Epoch 1️⃣7️⃣: This week in ML (+ Bioinformatics 🧬 and Astronomy 🌌)

Neural Geometric Level of Detail, Guided Diffusion, datasheet for CheXpert

May 14, 2021

Neural signed distance functions (SDFs) are emerging as an effective representation for 3D shapes. SDFs encode 3D surfaces with a function of position that returns the closest distance to a surface. State-of-the-art methods typically encode the SDF with a large, fixed-size neural network to approximate complex shapes with implicit surfaces. The authors introduce an efficient neural representation that, for the first time, enables real-time rendering of high-fidelity neural SDFs, while achieving state-of-the-art geometry reconstruction quality. They represent implicit surfaces using an octree-based feature volume which adaptively fits shapes with multiple discrete levels of detail (LODs), and enables continuous LOD with SDF interpolation

Guided Diffusion

The authors show that diffusion models can achieve image sample quality superior to the current state-of-the-art generative models. They achieve this on unconditional image synthesis by finding a better architecture through a series of ablations. For conditional image synthesis, they further improve sample quality with classifier guidance: a simple, compute-efficient method for trading off diversity for sample quality using gradients from a classifier. Code available here.

ML + Bioinformatics 🧬

Big Data: Astronomical or Genomical?
Genomics is a Big Data science and is going to get much bigger, very soon, but it is not known whether the needs of genomics will exceed other Big Data domains. Projecting to the year 2025, the authors compared genomics with three other major generators of Big Data: astronomy, YouTube, and Twitter. Their estimates show that genomics is a “four-headed beast”—it is either on par with or the most demanding of the domains analyzed here in terms of data acquisition, storage, distribution, and analysis. They discuss aspects of new technologies that will need to be developed to rise up and meet the computational challenges that genomics poses for the near future. Now is the time for concerted, community-wide planning for the “genomical” challenges of the next decade.
Structured dataset documentation: a datasheet for CheXpert
Abstract: Billions of X-ray images are taken worldwide each year. Machine learning, and deep learning in particular, has shown potential to help radiologists triage and diagnose images.
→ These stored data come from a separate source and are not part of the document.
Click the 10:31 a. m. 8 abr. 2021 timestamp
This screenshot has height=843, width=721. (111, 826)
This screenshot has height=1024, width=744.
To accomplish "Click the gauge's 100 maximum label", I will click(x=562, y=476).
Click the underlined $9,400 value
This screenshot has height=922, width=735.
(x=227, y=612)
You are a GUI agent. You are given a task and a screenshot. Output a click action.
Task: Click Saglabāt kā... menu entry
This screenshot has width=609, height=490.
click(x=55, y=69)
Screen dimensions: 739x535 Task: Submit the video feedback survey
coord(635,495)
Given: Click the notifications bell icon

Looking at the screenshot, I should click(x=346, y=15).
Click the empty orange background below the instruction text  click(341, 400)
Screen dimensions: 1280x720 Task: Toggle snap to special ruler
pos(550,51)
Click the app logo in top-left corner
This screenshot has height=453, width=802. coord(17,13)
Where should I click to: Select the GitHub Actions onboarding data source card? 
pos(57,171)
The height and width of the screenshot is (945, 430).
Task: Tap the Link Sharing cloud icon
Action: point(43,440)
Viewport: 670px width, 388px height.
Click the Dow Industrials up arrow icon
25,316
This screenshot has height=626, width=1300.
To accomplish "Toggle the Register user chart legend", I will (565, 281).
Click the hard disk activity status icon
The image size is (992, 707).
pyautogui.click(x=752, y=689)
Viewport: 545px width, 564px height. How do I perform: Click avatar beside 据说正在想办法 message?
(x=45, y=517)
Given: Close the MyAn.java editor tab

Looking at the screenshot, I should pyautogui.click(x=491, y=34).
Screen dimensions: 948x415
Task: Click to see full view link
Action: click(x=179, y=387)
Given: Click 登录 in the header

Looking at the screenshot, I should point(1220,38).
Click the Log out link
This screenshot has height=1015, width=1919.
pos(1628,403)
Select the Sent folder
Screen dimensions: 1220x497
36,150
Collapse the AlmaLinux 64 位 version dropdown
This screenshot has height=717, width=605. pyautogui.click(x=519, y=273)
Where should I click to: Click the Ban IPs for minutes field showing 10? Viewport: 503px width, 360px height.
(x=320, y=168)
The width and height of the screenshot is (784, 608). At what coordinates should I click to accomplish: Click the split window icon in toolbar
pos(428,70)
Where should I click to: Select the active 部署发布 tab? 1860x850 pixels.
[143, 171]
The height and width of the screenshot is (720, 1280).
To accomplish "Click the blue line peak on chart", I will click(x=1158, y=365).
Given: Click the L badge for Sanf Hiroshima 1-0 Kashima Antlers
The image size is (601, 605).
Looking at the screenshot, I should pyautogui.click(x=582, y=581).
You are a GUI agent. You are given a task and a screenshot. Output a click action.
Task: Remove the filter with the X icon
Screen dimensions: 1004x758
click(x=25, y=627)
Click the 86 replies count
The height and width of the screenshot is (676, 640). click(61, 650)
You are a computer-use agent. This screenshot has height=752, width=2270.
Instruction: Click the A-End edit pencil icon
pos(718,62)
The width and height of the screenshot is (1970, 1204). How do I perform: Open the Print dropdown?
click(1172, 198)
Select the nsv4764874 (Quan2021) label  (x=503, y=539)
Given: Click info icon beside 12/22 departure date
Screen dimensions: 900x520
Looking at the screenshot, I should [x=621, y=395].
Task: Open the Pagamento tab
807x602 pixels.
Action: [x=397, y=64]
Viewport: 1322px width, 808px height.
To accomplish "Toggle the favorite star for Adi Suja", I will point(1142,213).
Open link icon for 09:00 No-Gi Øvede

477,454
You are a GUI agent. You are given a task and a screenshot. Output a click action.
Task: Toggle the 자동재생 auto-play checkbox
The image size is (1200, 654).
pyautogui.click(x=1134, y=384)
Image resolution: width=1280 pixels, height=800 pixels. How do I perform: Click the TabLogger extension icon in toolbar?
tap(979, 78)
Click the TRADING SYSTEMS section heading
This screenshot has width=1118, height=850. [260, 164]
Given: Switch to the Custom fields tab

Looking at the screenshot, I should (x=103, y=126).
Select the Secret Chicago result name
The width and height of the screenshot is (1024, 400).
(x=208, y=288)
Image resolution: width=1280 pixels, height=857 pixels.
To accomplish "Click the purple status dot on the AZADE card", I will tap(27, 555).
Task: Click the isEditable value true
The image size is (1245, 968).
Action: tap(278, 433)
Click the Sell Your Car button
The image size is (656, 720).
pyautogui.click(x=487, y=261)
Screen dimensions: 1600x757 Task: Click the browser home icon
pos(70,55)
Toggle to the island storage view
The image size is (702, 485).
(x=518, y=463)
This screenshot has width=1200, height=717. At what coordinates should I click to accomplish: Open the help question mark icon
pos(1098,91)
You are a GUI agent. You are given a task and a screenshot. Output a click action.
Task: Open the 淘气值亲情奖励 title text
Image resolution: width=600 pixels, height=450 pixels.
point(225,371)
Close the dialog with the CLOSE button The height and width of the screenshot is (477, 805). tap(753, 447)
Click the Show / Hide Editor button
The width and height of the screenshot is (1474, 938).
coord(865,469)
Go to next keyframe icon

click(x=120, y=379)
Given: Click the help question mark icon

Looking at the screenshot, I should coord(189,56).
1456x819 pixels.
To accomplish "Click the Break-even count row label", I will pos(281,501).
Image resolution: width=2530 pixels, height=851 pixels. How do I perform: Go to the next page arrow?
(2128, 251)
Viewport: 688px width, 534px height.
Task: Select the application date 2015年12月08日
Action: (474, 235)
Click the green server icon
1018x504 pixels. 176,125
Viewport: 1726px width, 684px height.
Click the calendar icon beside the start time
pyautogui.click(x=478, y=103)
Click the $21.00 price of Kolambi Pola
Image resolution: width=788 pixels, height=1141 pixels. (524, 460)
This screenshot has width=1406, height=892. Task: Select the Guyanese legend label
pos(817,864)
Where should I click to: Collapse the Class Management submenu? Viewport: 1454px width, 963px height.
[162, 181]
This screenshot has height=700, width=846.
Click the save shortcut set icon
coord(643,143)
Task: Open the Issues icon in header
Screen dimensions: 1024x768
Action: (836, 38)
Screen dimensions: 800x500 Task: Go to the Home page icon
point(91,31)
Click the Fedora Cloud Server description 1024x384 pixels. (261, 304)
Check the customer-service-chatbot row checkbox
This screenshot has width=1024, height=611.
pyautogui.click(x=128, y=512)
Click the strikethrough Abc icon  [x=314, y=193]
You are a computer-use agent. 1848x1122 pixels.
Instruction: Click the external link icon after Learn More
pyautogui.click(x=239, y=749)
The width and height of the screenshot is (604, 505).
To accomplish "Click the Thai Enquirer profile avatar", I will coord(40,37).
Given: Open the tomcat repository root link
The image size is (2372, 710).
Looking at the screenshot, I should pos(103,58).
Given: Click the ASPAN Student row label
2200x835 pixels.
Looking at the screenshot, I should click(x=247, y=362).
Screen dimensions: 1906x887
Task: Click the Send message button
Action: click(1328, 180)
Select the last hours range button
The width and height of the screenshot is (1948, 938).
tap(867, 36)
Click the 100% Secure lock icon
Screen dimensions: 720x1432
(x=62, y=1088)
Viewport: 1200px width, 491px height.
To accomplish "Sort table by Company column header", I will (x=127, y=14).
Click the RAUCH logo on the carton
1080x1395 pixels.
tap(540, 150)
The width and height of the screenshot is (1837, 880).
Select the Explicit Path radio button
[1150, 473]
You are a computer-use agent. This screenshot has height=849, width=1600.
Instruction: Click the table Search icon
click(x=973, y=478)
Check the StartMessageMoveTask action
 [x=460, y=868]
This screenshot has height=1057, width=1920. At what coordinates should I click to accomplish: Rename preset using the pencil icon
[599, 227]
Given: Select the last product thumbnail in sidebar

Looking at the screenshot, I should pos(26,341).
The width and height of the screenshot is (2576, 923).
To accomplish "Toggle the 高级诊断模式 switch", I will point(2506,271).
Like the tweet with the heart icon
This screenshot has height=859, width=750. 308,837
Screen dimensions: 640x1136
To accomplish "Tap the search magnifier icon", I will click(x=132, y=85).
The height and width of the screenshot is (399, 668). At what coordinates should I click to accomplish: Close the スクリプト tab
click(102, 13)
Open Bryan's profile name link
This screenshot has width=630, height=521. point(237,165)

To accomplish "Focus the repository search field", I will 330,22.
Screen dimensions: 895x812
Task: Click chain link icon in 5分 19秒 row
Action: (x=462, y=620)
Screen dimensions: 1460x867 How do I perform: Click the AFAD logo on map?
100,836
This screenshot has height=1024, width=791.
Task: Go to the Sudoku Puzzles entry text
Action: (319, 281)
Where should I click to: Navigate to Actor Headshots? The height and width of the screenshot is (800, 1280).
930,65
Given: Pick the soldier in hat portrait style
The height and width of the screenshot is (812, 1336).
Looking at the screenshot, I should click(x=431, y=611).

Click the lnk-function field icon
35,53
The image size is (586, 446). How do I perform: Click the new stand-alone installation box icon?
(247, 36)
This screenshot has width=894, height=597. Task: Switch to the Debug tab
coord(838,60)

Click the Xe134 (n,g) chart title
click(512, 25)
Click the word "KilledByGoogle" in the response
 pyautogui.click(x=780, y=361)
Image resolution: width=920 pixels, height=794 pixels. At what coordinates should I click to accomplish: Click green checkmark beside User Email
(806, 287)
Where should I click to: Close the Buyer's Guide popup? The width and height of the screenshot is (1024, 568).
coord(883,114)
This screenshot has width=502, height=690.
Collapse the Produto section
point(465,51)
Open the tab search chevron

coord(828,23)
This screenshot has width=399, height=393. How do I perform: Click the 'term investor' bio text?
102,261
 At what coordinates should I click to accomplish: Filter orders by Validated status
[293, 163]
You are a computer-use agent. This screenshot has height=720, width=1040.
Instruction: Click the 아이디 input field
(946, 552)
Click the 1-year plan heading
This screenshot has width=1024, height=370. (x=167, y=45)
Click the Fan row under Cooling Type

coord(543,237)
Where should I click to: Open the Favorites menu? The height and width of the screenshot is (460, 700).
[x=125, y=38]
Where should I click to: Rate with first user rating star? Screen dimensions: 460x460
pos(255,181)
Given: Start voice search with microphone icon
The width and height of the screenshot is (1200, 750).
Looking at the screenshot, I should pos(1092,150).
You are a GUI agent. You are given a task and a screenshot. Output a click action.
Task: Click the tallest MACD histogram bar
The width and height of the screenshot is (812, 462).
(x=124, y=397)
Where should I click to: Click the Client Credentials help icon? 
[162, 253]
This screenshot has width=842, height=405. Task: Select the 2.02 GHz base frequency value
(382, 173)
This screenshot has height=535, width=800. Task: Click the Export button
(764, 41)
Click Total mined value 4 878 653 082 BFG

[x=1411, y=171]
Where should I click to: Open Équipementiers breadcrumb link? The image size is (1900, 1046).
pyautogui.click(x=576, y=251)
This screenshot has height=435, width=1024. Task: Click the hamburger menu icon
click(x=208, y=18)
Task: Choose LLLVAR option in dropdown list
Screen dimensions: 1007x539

Following the structured format of Datasheets for Datasets, this paper expands on the original CheXpert paper and other sources to show the critical role played by radiologists in the creation of reliable labels and to describe the different aspects of the dataset composition in detail. Such structured documentation intends to increase the awareness in the machine learning and medical communities of the strengths, applications, and evolution of CheXpert, thereby advancing the field of medical image analysis. Another objective of this paper is to put forward this dataset datasheet as an example to the community of how to create detailed and structured descriptions of datasets. The authors believe that clearly documenting the creation process, the contents, and applications of datasets accelerates the creation of useful and reliable models.

Astroinformatics 🌌

Machine Learning the Fates of Dark Matter Subhalos: A Fuzzy Crystal Ball
Abstract: The evolution of a dark matter halo in a dark matter only simulation is governed purely by Newtonian gravity, making a clean testbed to determine what halo properties drive its fate.Using machine learning, the authors predict the survival, mass loss, final position, and merging time of subhalos within a cosmological N-body simulation, focusing on what instantaneous initial features of the halo, interaction, and environment matter most. Survival is well predicted, with their model achieving 96.5% accuracy using only 3 model inputs from the initial interaction.However, the mass loss, final location, and merging times are much more stochastic processes, with significant margins of error between the true and predicted quantities for much of our sample.
A one-armed CNN for exoplanet detection from lightcurves
Abstract: The authors propose Genesis, a one-armed simplified Convolutional Neural Network (CNN) for exoplanet detection, and compare it to the more complex, two-armed CNN called Astronet. Furthermore, they examined how Monte Carlo cross-validation affects the estimation of the exoplanet detection performance. They increased the input resolution twofold to assess its effect on performance. They conclude by arguing that further exploration of shallower CNN architectures may be beneficial in order to improve the generalizability of CNN-based exoplanet detection across surveys.